Journal of Neuro-Oncology

, Volume 111, Issue 3, pp 347–353 | Cite as

A phase II trial of oral gimatecan for recurrent glioblastoma

  • Jethro Hu
  • Patrick Y. Wen
  • Lauren E. Abrey
  • Camilo E. Fadul
  • Jan Drappatz
  • Nadia Salem
  • Jeffrey G. Supko
  • Fred Hochberg
Clinical Study


Gimatecan is a lipophilic oral camptothecin analogue with preclinical activity in glioma models. We conducted a multicenter phase II trial to evaluate the efficacy of gimatecan in adults with recurrent glioblastoma. Eligibility criteria included ≤1 prior treatment for recurrent disease, age ≥18, Eastern Cooperative Oncology Group performance status 0–1, and normal organ function. Patients taking enzyme-inducing anti-seizure medications were excluded. Gimatecan 1.22 mg/m2 was given orally once daily for 5 consecutive days during each 28-day cycle. The primary endpoint was progression-free survival at 6 months. A Simon 2-stage optimal design was used in which 19 patients were evaluated in the 1st stage, with an additional 36 patients accrued if >4 patients in stage 1 achieved PFS at 6 months. 29 patients were enrolled in the study, with median age of 58 years (range, 25–77 years); 58.6 % female.
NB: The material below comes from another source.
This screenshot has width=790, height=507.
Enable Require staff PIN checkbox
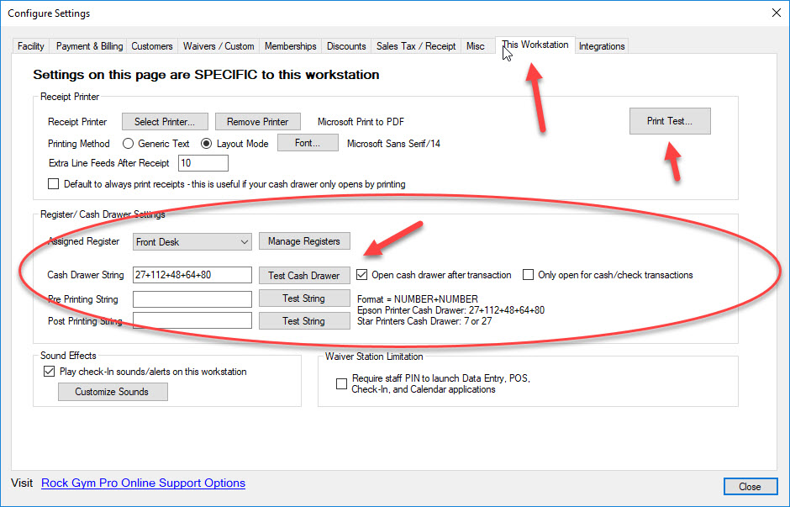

All patients received prior surgery, radiation therapy, and at least one chemotherapy regimen. The daily dose was reduced to 1.0 mg/m2 after four of the first 10 patients experienced grade 4 hematologic toxicity. Treatment-related grade 3/4 toxicities included thrombocytopenia (17.2 %), leukopenia (17.2 %) and neutropenia (10.3 %). None of the 19 patients treated at 1.0 mg/m2/day experienced grade 4 hematologic toxicity. One patient had a partial radiographic response by modified Macdonald criteria. Only 3 patients (12 %) were progression-free at 6 months. Median time to progression was 12.0 weeks (7.0, 17.0).Treatment with gimatecan 1.0 mg/m2/day for 5 days, repeated every 28-days showed minimal efficacy.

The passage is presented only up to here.